IS: And it will depend on their relationship with you as well, and their own relationship to the image.

Were you working while you were studying for your BFA?

VM: Only on weekends.

IS: There was this one interviewer that was really obsessed with peoples working patterns. They were probably a student

VM: Or just trying to work out how to sustain themselves…

IS: …and make a living?

Does being an artist bestow one with a specific authority within our society?

VM: Yeah, or at least it’s thought of that way.  People assume that I am fulfilled with life. People are ashamed to tell me when they are lawyers or accountants. I understand you do sound more boring, well maybe not the lawyers but the accountant, I can see why. I think that people bestow on me that I am fulfilled.  Maybe struggling, but fulfilled on some level. Maybe not wanting to deal with everyday bullshit because you’re in a different magical world.

IS: What do you do when you are not making things?

VM: hmm enjoy things? I’m probably more of a daytime person than a nighttime person. I mean I like to walk around an interesting neighbourhood, go to some interesting museums, go to a park, and enjoy the natural world.  Even in New York, whatever is as natural as you can get.

IS: Ok last question;

For you what form can dialogue now take?  Is there a place for dialogue in your work?

VM: I have trouble answering anything with the word dialogue in it. I think it’s such a catchphrase that you don’t even here the meaning of the question. I mean I think conversation is important but I think dialogue can be thrown into any sentence to make it sound like it’s socially concerned.  But sometimes if you extract it, it’s just like ‘What the hell?’ I would prefer a more genuine back and forth.

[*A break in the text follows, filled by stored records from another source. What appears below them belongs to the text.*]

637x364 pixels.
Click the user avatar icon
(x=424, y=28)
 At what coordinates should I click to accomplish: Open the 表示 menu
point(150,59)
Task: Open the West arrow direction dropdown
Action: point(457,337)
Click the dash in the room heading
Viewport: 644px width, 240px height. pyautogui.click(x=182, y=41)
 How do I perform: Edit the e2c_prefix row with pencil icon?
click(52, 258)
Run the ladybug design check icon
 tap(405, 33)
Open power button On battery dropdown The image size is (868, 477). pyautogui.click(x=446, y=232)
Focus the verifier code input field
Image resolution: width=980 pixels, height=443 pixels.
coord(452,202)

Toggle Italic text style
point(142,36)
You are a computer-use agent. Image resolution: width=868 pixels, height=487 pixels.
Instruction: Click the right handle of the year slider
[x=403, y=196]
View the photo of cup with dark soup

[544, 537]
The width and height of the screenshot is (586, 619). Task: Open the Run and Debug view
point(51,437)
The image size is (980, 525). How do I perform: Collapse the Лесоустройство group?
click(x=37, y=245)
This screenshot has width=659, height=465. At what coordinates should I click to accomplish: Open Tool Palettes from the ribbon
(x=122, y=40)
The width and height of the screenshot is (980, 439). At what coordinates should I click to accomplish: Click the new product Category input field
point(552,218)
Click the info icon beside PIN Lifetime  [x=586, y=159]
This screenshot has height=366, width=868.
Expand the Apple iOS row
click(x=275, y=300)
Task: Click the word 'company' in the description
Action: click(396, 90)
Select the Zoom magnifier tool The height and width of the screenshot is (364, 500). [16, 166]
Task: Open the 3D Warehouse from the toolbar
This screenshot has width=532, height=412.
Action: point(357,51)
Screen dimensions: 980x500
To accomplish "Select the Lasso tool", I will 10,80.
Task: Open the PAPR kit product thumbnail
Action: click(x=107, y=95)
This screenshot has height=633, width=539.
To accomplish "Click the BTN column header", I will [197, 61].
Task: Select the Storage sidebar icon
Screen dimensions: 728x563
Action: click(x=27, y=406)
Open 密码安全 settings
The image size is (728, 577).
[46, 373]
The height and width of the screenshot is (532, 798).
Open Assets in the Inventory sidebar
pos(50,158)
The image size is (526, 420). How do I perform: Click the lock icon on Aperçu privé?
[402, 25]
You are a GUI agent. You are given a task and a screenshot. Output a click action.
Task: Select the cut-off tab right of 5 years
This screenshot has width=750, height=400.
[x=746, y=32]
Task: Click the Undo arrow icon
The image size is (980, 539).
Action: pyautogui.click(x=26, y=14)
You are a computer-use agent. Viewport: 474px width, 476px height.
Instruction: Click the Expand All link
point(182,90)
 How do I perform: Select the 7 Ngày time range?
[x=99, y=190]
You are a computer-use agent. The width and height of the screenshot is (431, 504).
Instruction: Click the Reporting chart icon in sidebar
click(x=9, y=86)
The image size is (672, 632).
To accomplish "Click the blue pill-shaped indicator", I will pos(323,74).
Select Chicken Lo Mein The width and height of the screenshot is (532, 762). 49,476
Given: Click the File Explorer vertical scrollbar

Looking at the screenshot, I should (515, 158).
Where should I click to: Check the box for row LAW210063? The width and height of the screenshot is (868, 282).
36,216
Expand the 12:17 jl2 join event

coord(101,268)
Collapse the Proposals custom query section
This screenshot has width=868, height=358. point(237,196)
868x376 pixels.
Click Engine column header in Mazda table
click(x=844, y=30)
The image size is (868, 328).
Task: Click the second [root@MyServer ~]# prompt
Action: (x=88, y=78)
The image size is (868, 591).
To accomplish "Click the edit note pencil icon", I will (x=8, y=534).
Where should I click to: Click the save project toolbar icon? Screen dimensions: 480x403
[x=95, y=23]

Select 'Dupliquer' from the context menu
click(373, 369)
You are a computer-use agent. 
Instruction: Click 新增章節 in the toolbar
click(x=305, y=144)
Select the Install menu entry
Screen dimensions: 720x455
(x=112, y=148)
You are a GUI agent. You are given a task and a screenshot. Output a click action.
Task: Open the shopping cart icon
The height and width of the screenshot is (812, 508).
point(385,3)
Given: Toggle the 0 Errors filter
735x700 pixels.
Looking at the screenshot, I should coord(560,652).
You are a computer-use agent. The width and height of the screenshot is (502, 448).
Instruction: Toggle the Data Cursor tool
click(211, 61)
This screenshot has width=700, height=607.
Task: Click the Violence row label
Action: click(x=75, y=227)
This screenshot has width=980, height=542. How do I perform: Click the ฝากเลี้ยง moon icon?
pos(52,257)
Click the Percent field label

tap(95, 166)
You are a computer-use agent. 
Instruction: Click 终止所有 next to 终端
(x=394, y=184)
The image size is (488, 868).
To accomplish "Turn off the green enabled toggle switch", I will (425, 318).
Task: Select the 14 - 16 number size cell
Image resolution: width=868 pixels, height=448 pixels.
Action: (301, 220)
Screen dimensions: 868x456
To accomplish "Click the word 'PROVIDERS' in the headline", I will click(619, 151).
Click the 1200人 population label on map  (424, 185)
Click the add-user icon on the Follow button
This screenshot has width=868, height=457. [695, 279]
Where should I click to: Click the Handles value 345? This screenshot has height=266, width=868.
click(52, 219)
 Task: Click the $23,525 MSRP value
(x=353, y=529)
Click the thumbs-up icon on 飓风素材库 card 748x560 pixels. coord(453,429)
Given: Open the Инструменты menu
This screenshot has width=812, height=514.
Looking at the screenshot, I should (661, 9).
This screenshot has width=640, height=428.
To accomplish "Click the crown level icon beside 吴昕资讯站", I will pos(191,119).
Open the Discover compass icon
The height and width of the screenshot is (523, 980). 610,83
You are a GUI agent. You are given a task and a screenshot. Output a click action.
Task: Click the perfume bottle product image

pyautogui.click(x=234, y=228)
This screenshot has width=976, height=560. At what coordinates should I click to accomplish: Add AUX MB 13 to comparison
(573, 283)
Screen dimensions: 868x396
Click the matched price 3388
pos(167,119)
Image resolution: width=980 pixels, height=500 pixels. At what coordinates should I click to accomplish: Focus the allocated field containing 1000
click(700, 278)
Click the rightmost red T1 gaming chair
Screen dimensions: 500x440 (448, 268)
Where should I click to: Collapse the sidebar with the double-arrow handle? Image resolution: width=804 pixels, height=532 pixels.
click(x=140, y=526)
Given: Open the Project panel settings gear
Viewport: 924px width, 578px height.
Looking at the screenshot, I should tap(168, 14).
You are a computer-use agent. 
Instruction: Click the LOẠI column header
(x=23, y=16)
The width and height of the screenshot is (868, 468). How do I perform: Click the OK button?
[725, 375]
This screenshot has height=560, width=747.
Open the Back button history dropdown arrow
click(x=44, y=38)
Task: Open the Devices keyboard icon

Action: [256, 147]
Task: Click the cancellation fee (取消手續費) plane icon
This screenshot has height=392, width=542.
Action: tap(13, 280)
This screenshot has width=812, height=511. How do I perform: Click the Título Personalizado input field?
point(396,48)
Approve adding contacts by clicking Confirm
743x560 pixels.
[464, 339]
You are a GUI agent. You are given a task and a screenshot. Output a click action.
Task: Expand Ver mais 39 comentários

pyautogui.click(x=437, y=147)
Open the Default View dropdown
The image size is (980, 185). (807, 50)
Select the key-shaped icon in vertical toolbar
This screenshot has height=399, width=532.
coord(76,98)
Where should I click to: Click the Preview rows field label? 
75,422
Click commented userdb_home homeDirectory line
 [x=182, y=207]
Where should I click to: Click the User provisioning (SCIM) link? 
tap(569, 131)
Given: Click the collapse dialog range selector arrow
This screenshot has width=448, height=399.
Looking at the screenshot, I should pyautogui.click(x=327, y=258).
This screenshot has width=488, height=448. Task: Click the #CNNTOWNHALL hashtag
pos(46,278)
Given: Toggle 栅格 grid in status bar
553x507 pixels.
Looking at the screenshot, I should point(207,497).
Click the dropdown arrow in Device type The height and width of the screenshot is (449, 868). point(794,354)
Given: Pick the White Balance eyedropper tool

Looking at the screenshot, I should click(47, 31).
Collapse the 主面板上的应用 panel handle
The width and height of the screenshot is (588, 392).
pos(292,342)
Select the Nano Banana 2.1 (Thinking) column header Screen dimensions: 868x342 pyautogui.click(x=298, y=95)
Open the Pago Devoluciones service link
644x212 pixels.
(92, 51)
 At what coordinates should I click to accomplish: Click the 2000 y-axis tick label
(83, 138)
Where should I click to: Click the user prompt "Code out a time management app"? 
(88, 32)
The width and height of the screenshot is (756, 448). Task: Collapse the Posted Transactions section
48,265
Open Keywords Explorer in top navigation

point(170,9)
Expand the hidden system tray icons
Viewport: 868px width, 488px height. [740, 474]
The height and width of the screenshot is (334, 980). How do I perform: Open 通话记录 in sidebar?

IS: So do you think there is a role for conversation within your work?

VM: Yeah, I mean it’s an imagined conversation. I think that I can definitely make work that has a conversation but it seems that I’m making the piece and I dominate that conversation for a bit. It’s unfortunate that the other person’s conversation with it will never come to my eyes.  I think that’s fine in certain ways, and they’ve just inherited this conversation, like a recording from some past maker. But they can’t ever really share back with it.